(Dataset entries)
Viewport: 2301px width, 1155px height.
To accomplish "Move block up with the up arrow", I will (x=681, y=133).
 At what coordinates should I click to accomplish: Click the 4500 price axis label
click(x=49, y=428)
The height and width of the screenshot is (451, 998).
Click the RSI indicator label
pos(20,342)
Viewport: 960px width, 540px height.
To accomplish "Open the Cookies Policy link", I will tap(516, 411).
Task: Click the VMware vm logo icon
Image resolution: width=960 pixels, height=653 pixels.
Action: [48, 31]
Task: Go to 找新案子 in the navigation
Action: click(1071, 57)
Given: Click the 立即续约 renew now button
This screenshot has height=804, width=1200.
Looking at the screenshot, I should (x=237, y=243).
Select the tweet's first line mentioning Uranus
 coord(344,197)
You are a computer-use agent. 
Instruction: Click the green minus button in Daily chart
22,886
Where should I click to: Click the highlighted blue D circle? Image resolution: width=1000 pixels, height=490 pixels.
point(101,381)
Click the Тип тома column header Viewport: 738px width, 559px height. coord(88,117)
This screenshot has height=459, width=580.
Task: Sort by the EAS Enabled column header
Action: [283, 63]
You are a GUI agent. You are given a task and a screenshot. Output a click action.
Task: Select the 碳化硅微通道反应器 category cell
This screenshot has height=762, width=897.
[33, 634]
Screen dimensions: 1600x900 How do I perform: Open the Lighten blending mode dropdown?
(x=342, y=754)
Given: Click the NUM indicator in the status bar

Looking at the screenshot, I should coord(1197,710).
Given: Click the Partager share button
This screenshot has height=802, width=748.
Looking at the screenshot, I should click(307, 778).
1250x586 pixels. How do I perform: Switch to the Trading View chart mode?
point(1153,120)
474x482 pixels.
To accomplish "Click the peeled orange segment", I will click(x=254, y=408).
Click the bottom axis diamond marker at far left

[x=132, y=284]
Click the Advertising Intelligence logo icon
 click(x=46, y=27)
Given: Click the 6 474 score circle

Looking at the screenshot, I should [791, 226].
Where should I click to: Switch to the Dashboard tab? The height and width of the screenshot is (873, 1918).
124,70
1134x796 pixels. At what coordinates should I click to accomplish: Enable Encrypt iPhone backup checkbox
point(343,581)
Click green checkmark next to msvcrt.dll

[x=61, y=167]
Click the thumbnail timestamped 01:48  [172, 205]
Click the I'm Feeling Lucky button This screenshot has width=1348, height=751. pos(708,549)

Task details -> Go through the records above, find every line with the word "will", and list those lines.

Task solution ->
To accomplish "Move block up with the up arrow", I will (x=681, y=133).
To accomplish "Open the Cookies Policy link", I will tap(516, 411).
To accomplish "Click the peeled orange segment", I will click(x=254, y=408).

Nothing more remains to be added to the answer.